- **Aim of the task**
What is needed here is a faithful repeat of every entry, with no character changed.

- **Stored data**
• • • • •

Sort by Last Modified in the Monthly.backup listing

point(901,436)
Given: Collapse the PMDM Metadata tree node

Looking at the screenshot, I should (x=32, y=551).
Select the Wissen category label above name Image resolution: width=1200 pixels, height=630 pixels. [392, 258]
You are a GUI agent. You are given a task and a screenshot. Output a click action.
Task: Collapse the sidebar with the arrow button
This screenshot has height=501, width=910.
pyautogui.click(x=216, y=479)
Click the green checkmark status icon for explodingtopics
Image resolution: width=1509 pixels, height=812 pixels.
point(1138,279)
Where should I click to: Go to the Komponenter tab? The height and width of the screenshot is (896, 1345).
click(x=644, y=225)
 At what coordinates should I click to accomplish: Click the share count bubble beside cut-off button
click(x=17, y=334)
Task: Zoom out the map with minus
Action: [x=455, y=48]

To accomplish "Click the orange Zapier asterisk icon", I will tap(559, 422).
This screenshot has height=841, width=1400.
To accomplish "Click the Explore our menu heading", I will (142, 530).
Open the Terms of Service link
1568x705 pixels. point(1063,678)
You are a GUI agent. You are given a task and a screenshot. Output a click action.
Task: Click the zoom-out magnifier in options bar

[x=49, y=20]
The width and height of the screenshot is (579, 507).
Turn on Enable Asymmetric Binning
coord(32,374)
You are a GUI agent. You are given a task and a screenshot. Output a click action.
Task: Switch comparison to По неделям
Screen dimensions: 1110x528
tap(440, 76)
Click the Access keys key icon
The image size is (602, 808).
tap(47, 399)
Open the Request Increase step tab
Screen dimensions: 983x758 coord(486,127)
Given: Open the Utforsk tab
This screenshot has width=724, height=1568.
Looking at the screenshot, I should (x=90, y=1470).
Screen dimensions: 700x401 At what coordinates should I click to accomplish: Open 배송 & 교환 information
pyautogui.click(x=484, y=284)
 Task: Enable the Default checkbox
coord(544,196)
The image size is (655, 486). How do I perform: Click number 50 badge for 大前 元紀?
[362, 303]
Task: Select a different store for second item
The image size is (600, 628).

• • • • •

- **Answer space**
Sort by Last Modified in the Monthly.backup listing

point(901,436)
Given: Collapse the PMDM Metadata tree node

Looking at the screenshot, I should (x=32, y=551).
Select the Wissen category label above name Image resolution: width=1200 pixels, height=630 pixels. [392, 258]
You are a GUI agent. You are given a task and a screenshot. Output a click action.
Task: Collapse the sidebar with the arrow button
This screenshot has height=501, width=910.
pyautogui.click(x=216, y=479)
Click the green checkmark status icon for explodingtopics
Image resolution: width=1509 pixels, height=812 pixels.
point(1138,279)
Where should I click to: Go to the Komponenter tab? The height and width of the screenshot is (896, 1345).
click(x=644, y=225)
 At what coordinates should I click to accomplish: Click the share count bubble beside cut-off button
click(x=17, y=334)
Task: Zoom out the map with minus
Action: [x=455, y=48]

To accomplish "Click the orange Zapier asterisk icon", I will tap(559, 422).
This screenshot has height=841, width=1400.
To accomplish "Click the Explore our menu heading", I will (142, 530).
Open the Terms of Service link
1568x705 pixels. point(1063,678)
You are a GUI agent. You are given a task and a screenshot. Output a click action.
Task: Click the zoom-out magnifier in options bar

[x=49, y=20]
The width and height of the screenshot is (579, 507).
Turn on Enable Asymmetric Binning
coord(32,374)
You are a GUI agent. You are given a task and a screenshot. Output a click action.
Task: Switch comparison to По неделям
Screen dimensions: 1110x528
tap(440, 76)
Click the Access keys key icon
The image size is (602, 808).
tap(47, 399)
Open the Request Increase step tab
Screen dimensions: 983x758 coord(486,127)
Given: Open the Utforsk tab
This screenshot has width=724, height=1568.
Looking at the screenshot, I should (x=90, y=1470).
Screen dimensions: 700x401 At what coordinates should I click to accomplish: Open 배송 & 교환 information
pyautogui.click(x=484, y=284)
 Task: Enable the Default checkbox
coord(544,196)
The image size is (655, 486). How do I perform: Click number 50 badge for 大前 元紀?
[362, 303]
Task: Select a different store for second item
The image size is (600, 628).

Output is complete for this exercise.